Work request: Restate the whole of the data below word for word, skipping the images.

Excerpted records:

※

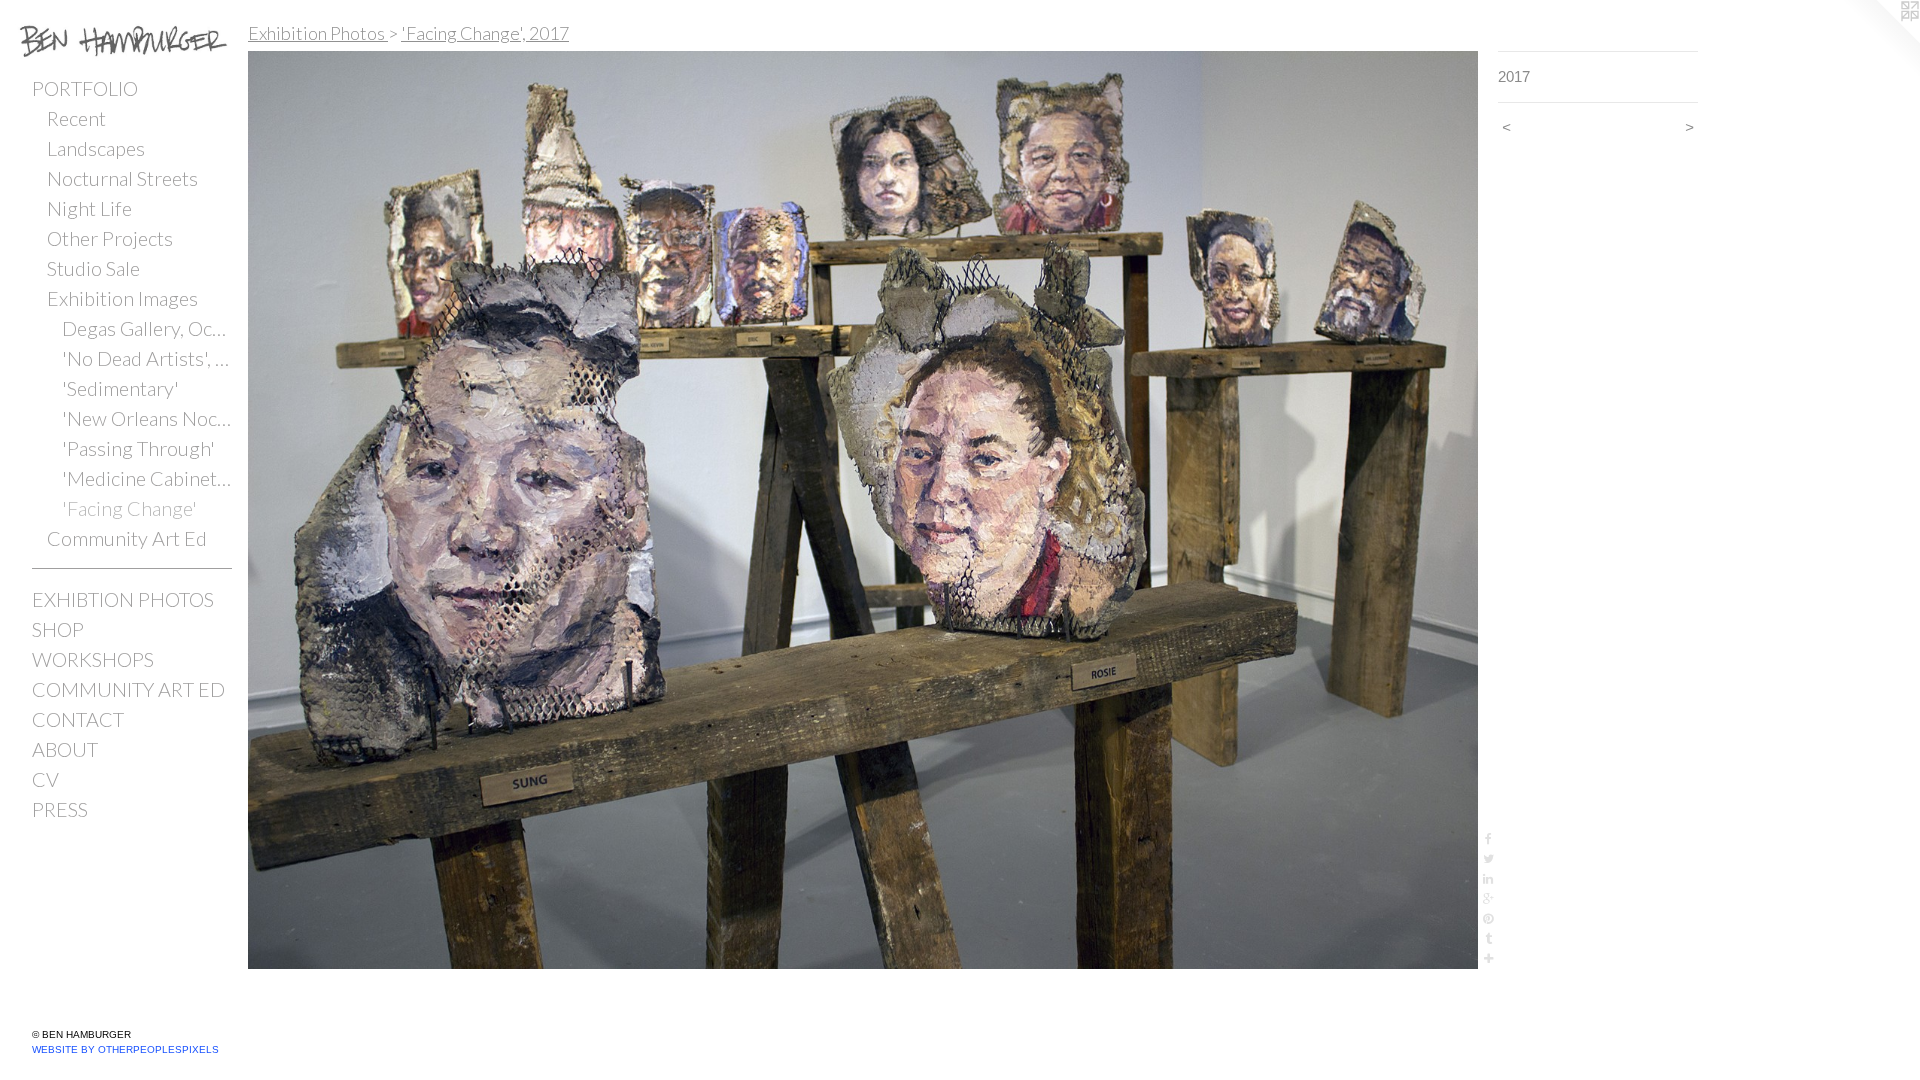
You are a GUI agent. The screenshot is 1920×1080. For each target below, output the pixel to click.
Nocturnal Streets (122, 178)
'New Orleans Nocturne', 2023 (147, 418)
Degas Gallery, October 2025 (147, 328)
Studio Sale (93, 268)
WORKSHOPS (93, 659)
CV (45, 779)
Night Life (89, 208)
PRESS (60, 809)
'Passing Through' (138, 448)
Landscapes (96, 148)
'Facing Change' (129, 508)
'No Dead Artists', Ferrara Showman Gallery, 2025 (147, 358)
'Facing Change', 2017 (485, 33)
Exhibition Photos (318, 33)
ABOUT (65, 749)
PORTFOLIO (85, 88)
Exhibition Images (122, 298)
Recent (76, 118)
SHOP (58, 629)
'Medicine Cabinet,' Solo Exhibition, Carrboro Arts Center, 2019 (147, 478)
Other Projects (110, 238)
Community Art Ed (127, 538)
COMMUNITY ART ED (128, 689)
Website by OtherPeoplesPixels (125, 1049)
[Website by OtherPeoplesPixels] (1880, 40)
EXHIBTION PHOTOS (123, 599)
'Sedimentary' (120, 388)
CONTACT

※

Solved problem:
You are a GUI agent. The screenshot is 1920×1080. For each target below, output the pixel to click.
Nocturnal Streets (122, 178)
'New Orleans Nocturne', 2023 (147, 418)
Degas Gallery, October 2025 (147, 328)
Studio Sale (93, 268)
WORKSHOPS (93, 659)
CV (45, 779)
Night Life (89, 208)
PRESS (60, 809)
'Passing Through' (138, 448)
Landscapes (96, 148)
'Facing Change' (129, 508)
'No Dead Artists', Ferrara Showman Gallery, 2025 (147, 358)
'Facing Change', 2017 (485, 33)
Exhibition Photos (318, 33)
ABOUT (65, 749)
PORTFOLIO (85, 88)
Exhibition Images (122, 298)
Recent (76, 118)
SHOP (58, 629)
'Medicine Cabinet,' Solo Exhibition, Carrboro Arts Center, 2019 (147, 478)
Other Projects (110, 238)
Community Art Ed (127, 538)
COMMUNITY ART ED (128, 689)
Website by OtherPeoplesPixels (125, 1049)
[Website by OtherPeoplesPixels] (1880, 40)
EXHIBTION PHOTOS (123, 599)
'Sedimentary' (120, 388)
CONTACT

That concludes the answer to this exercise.